Team sports are good for you and great fun. But new research shows that the exercise boost from such activities is nowhere near what it needs to be.
Government guidelines suggest that children and teens should get 60 minutes of moderate to vigorous physical activity every day. But less than half of children and just 10% of teens meet these guidelines. What's the deal?
An estimated 44 million U.S. kids participate in organized sports (think baseball, softball and soccer). But a new study says just one-quarter of kids get the government-recommended amount of exercise when they show up for team practices. The study, published online last month in a medical journal, says younger kids and boys do better than tweens, teens and girls.
The study looked at 200 kids ages 7 to 14 who played on 29 soccer, baseball and softball teams. The kids wore sensors to measure their activity during practices.

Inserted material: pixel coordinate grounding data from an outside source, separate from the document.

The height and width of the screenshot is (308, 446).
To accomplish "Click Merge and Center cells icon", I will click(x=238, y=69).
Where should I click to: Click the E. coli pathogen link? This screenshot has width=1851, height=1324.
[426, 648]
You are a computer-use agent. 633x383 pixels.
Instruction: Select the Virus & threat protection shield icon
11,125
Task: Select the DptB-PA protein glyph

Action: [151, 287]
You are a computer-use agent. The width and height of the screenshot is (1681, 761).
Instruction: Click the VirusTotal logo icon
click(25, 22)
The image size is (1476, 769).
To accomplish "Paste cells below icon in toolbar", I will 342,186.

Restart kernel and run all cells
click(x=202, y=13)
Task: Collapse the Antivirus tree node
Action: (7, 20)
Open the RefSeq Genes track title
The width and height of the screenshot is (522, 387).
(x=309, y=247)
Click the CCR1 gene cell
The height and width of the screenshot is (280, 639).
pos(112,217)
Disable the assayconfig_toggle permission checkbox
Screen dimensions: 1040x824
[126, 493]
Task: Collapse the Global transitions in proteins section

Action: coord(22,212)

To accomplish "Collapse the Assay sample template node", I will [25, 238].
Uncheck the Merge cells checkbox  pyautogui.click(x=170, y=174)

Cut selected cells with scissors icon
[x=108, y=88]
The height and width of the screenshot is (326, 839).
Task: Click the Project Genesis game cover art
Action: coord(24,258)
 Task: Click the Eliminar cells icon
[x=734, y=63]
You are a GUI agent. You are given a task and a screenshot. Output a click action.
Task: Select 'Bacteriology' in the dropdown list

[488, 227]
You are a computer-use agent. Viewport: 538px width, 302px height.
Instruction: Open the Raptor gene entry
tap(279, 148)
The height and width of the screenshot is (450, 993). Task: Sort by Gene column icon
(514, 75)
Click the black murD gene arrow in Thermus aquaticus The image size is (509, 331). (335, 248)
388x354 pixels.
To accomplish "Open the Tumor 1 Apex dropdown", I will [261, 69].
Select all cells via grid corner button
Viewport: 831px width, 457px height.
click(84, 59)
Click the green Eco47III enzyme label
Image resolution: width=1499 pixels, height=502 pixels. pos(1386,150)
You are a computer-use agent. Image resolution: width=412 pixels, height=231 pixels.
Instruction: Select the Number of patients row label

During each practice, kids averaged 30 minutes of downtime. "It is not clear how much physical activity is provided by youth sports practices," say the California-based authors of the study. "Much of the time may be inactive, such as receiving verbal instruction and waiting for turns."
Don't Just Sit There!
What's a parent or coach—or kid—to do? The authors of the study suggest increasing the number of practices, extending short playing seasons and changing it up during practices. For example, the coach could give each player a ball at the same time. Rather than focusing on one player's skills, it's best to get the whole team moving.
But, the study says, the bottom line is that team sports aren't enough exercise. For a child to meet the U.S. physical activity guidelines, the typical kid will have to do more than just join a team. Exercise is also necessary during recess, during physical education class, after school and even on the way to school.